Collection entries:
*-*-*
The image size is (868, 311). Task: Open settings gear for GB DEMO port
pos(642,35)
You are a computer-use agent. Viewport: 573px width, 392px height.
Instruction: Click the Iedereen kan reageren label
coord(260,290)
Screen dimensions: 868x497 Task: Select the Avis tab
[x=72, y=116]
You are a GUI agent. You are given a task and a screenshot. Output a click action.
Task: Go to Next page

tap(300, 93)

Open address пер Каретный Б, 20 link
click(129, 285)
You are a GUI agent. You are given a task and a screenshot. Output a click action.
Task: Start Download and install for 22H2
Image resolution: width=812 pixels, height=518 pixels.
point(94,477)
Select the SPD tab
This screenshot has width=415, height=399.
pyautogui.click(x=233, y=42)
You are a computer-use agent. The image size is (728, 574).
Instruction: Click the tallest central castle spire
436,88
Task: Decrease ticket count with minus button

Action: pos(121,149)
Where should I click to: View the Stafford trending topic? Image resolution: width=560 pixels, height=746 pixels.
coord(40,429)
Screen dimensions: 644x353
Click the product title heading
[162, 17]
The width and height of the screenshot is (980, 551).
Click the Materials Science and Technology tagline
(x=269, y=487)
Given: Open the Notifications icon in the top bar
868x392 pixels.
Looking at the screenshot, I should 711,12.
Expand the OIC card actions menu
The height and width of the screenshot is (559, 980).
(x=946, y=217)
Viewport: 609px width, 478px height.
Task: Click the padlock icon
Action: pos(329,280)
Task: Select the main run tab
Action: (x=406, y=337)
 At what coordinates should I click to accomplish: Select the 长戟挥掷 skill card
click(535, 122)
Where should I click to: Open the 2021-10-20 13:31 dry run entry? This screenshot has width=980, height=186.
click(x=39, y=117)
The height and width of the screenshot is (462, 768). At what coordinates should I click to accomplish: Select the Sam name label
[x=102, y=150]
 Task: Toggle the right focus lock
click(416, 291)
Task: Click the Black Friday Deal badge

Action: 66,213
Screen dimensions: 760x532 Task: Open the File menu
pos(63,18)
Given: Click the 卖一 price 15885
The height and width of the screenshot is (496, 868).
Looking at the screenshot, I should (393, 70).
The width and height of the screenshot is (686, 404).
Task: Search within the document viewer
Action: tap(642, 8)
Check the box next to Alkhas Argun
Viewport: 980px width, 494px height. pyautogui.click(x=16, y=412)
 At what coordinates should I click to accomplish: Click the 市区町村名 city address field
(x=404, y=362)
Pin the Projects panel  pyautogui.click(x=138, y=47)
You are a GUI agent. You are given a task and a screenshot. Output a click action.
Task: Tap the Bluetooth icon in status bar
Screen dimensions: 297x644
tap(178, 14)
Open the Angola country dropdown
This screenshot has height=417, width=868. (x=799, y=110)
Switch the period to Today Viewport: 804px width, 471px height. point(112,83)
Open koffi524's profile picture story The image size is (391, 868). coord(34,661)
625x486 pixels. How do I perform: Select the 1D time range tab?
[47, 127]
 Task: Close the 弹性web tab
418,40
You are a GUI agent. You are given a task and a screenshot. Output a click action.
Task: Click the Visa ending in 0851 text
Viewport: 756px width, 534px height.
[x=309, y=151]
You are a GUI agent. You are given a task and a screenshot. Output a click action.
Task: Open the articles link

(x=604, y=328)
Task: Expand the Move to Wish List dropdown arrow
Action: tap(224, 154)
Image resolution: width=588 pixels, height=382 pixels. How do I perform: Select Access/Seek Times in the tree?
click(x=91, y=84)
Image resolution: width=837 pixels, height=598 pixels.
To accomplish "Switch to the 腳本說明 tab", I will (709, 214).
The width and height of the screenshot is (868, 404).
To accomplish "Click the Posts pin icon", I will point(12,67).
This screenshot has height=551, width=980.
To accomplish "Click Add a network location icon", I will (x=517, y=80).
*-*-*
**Exercise description:**
All lines from the one containing "Task: Toggle the right focus lock" through the final line of the records above are to be set down exactly, and no other line is to appear.

**Task result:**
 Task: Toggle the right focus lock
click(416, 291)
Task: Click the Black Friday Deal badge

Action: 66,213
Screen dimensions: 760x532 Task: Open the File menu
pos(63,18)
Given: Click the 卖一 price 15885
The height and width of the screenshot is (496, 868).
Looking at the screenshot, I should (393, 70).
The width and height of the screenshot is (686, 404).
Task: Search within the document viewer
Action: tap(642, 8)
Check the box next to Alkhas Argun
Viewport: 980px width, 494px height. pyautogui.click(x=16, y=412)
 At what coordinates should I click to accomplish: Click the 市区町村名 city address field
(x=404, y=362)
Pin the Projects panel  pyautogui.click(x=138, y=47)
You are a GUI agent. You are given a task and a screenshot. Output a click action.
Task: Tap the Bluetooth icon in status bar
Screen dimensions: 297x644
tap(178, 14)
Open the Angola country dropdown
This screenshot has height=417, width=868. (x=799, y=110)
Switch the period to Today Viewport: 804px width, 471px height. point(112,83)
Open koffi524's profile picture story The image size is (391, 868). coord(34,661)
625x486 pixels. How do I perform: Select the 1D time range tab?
[47, 127]
 Task: Close the 弹性web tab
418,40
You are a GUI agent. You are given a task and a screenshot. Output a click action.
Task: Click the Visa ending in 0851 text
Viewport: 756px width, 534px height.
[x=309, y=151]
You are a GUI agent. You are given a task and a screenshot. Output a click action.
Task: Open the articles link

(x=604, y=328)
Task: Expand the Move to Wish List dropdown arrow
Action: tap(224, 154)
Image resolution: width=588 pixels, height=382 pixels. How do I perform: Select Access/Seek Times in the tree?
click(x=91, y=84)
Image resolution: width=837 pixels, height=598 pixels.
To accomplish "Switch to the 腳本說明 tab", I will (709, 214).
The width and height of the screenshot is (868, 404).
To accomplish "Click the Posts pin icon", I will point(12,67).
This screenshot has height=551, width=980.
To accomplish "Click Add a network location icon", I will (x=517, y=80).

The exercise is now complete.